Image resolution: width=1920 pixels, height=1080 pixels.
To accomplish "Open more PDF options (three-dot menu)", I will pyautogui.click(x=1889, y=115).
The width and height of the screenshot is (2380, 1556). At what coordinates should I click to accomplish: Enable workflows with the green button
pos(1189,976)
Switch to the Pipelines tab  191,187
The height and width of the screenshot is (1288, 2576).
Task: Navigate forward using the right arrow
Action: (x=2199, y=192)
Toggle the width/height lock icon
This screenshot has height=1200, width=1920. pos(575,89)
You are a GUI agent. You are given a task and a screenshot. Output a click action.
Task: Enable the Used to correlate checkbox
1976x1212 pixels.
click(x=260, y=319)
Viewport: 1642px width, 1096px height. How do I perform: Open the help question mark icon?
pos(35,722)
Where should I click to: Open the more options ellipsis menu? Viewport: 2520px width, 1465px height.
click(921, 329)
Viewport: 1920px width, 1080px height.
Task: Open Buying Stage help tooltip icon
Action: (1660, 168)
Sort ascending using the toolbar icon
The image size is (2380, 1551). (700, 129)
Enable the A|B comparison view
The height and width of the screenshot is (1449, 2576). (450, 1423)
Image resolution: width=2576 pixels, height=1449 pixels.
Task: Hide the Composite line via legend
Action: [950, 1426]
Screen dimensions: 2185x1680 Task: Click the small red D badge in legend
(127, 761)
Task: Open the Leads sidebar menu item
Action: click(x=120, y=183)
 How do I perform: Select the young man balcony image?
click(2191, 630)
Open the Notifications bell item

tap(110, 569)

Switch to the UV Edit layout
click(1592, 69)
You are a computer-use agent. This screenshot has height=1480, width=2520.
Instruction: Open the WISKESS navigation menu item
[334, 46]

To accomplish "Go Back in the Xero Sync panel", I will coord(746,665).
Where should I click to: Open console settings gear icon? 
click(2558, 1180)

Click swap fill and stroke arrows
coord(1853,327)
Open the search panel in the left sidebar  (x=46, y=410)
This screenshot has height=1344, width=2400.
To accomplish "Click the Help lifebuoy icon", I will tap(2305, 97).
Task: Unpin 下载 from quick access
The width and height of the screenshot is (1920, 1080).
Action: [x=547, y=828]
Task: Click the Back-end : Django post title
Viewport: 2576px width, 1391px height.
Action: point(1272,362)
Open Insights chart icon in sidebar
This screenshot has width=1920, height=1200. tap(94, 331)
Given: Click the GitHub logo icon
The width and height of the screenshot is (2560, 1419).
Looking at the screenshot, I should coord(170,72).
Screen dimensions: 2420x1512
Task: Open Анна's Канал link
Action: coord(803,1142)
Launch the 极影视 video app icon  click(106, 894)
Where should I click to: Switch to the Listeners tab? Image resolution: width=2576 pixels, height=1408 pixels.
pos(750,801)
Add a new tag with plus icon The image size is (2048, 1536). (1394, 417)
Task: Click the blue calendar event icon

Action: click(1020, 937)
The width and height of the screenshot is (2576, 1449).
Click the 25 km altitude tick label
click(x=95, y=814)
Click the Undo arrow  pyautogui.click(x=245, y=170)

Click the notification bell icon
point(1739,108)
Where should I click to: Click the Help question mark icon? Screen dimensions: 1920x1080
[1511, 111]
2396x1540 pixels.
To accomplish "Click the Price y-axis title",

What is expected
Return everything in the records. Keep each line exactly as written.

Result of the exercise
Image resolution: width=1920 pixels, height=1080 pixels.
To accomplish "Open more PDF options (three-dot menu)", I will pyautogui.click(x=1889, y=115).
The width and height of the screenshot is (2380, 1556). At what coordinates should I click to accomplish: Enable workflows with the green button
pos(1189,976)
Switch to the Pipelines tab  191,187
The height and width of the screenshot is (1288, 2576).
Task: Navigate forward using the right arrow
Action: (x=2199, y=192)
Toggle the width/height lock icon
This screenshot has height=1200, width=1920. pos(575,89)
You are a GUI agent. You are given a task and a screenshot. Output a click action.
Task: Enable the Used to correlate checkbox
1976x1212 pixels.
click(x=260, y=319)
Viewport: 1642px width, 1096px height. How do I perform: Open the help question mark icon?
pos(35,722)
Where should I click to: Open the more options ellipsis menu? Viewport: 2520px width, 1465px height.
click(921, 329)
Viewport: 1920px width, 1080px height.
Task: Open Buying Stage help tooltip icon
Action: (1660, 168)
Sort ascending using the toolbar icon
The image size is (2380, 1551). (700, 129)
Enable the A|B comparison view
The height and width of the screenshot is (1449, 2576). (450, 1423)
Image resolution: width=2576 pixels, height=1449 pixels.
Task: Hide the Composite line via legend
Action: [950, 1426]
Screen dimensions: 2185x1680 Task: Click the small red D badge in legend
(127, 761)
Task: Open the Leads sidebar menu item
Action: click(x=120, y=183)
 How do I perform: Select the young man balcony image?
click(2191, 630)
Open the Notifications bell item

tap(110, 569)

Switch to the UV Edit layout
click(1592, 69)
You are a computer-use agent. This screenshot has height=1480, width=2520.
Instruction: Open the WISKESS navigation menu item
[334, 46]

To accomplish "Go Back in the Xero Sync panel", I will coord(746,665).
Where should I click to: Open console settings gear icon? 
click(2558, 1180)

Click swap fill and stroke arrows
coord(1853,327)
Open the search panel in the left sidebar  (x=46, y=410)
This screenshot has height=1344, width=2400.
To accomplish "Click the Help lifebuoy icon", I will tap(2305, 97).
Task: Unpin 下载 from quick access
The width and height of the screenshot is (1920, 1080).
Action: [x=547, y=828]
Task: Click the Back-end : Django post title
Viewport: 2576px width, 1391px height.
Action: point(1272,362)
Open Insights chart icon in sidebar
This screenshot has width=1920, height=1200. tap(94, 331)
Given: Click the GitHub logo icon
The width and height of the screenshot is (2560, 1419).
Looking at the screenshot, I should coord(170,72).
Screen dimensions: 2420x1512
Task: Open Анна's Канал link
Action: coord(803,1142)
Launch the 极影视 video app icon  click(106, 894)
Where should I click to: Switch to the Listeners tab? Image resolution: width=2576 pixels, height=1408 pixels.
pos(750,801)
Add a new tag with plus icon The image size is (2048, 1536). (1394, 417)
Task: Click the blue calendar event icon

Action: click(1020, 937)
The width and height of the screenshot is (2576, 1449).
Click the 25 km altitude tick label
click(x=95, y=814)
Click the Undo arrow  pyautogui.click(x=245, y=170)

Click the notification bell icon
point(1739,108)
Where should I click to: Click the Help question mark icon? Screen dimensions: 1920x1080
[1511, 111]
2396x1540 pixels.
To accomplish "Click the Price y-axis title",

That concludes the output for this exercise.